Fazit: SAP S/4HANA-Implementierung über den gesamten Lebenszyklus begleiten
Process Mining ermöglicht einen sehr schnellen und intuitiven Einblick in die bestehende Prozesslandschaft. Die Erkenntnisse aus dem Process Mining können dabei nicht nur im Vorfeld eines Migrationsvorhabens, sondern über den gesamten Lebenszyklus der SAP S/4HANA-Implementierung hinweg genutzt werden, von der Planung und Konzeption über die Einführung bis hin zur Betriebsüberwachung.

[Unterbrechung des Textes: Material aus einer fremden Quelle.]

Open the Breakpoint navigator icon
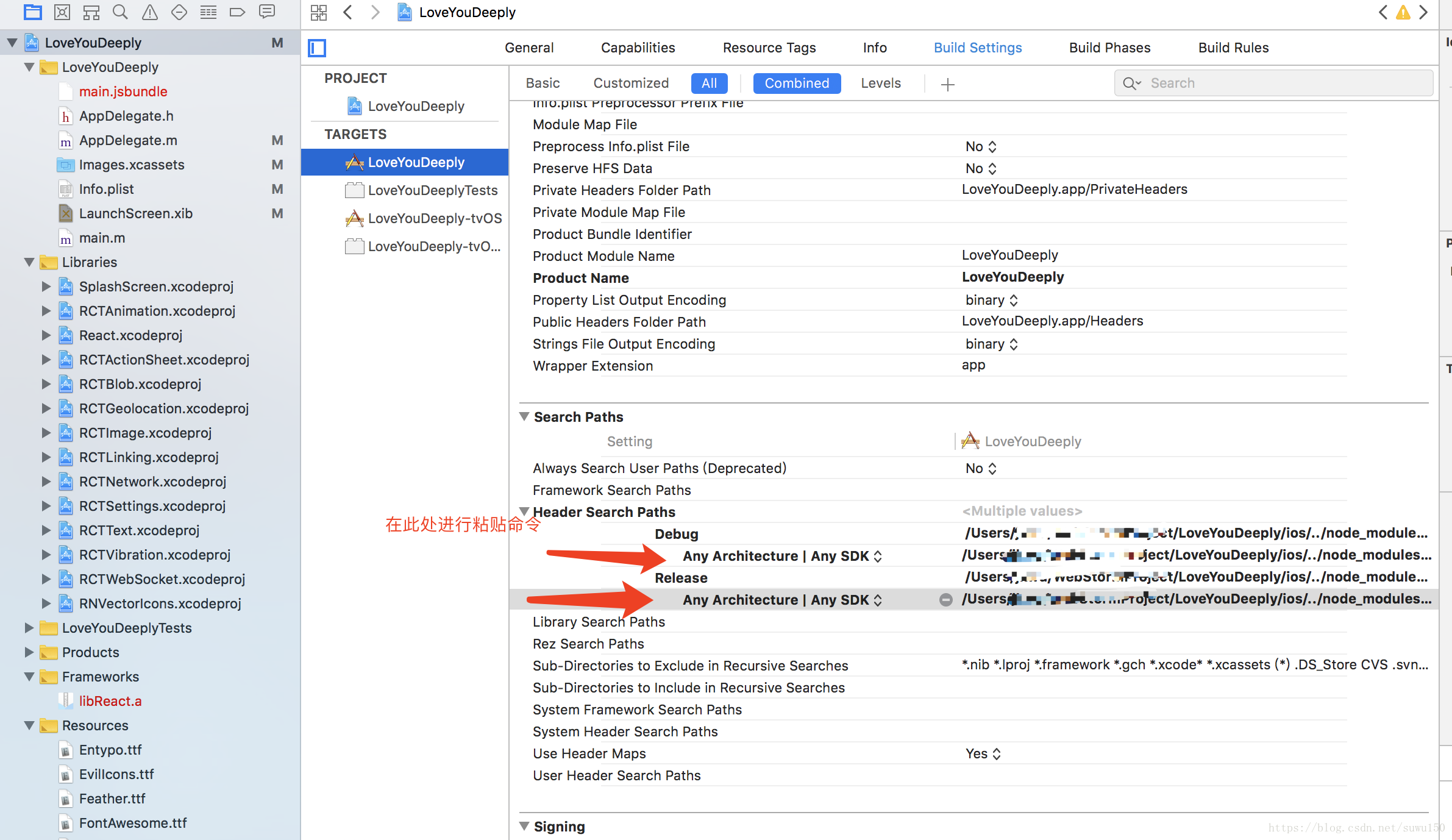The image size is (1452, 840). (237, 12)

So können im Rahmen der Planung bereits auf Basis objektiver Daten Soll-Funktionen und andere Anforderungen an die neue Implementierung sinnvoll priorisiert und die Akzeptanz der involvierten Stakeholder gestärkt werden. Auch in der Konzeptionsphase liefern die Erkenntnisse aus dem Process Mining wichtige Hinweise, etwa für die Gestaltung von neuen Templates zur Vermeidung von unerwünschten Prozessabweichungen. Während des Rollouts kann Process Mining wiederum dazu dienen, typische User Bottlenecks zu erkennen und Nutzer-Trainings dahingehend anzupassen. Und schließlich kann Process Mining auch im Sinne eines kontinuierlichen Monitorings der zentralen Geschäftsprozesse in der Post-Rollout Phase genutzt werden, um Organisationen verlässlich anzuzeigen, wie sie im Vergleich zum Zielplan arbeiten und eine schnelle Anpassung an sich verändernde Marktverhältnisse zu ermöglichen.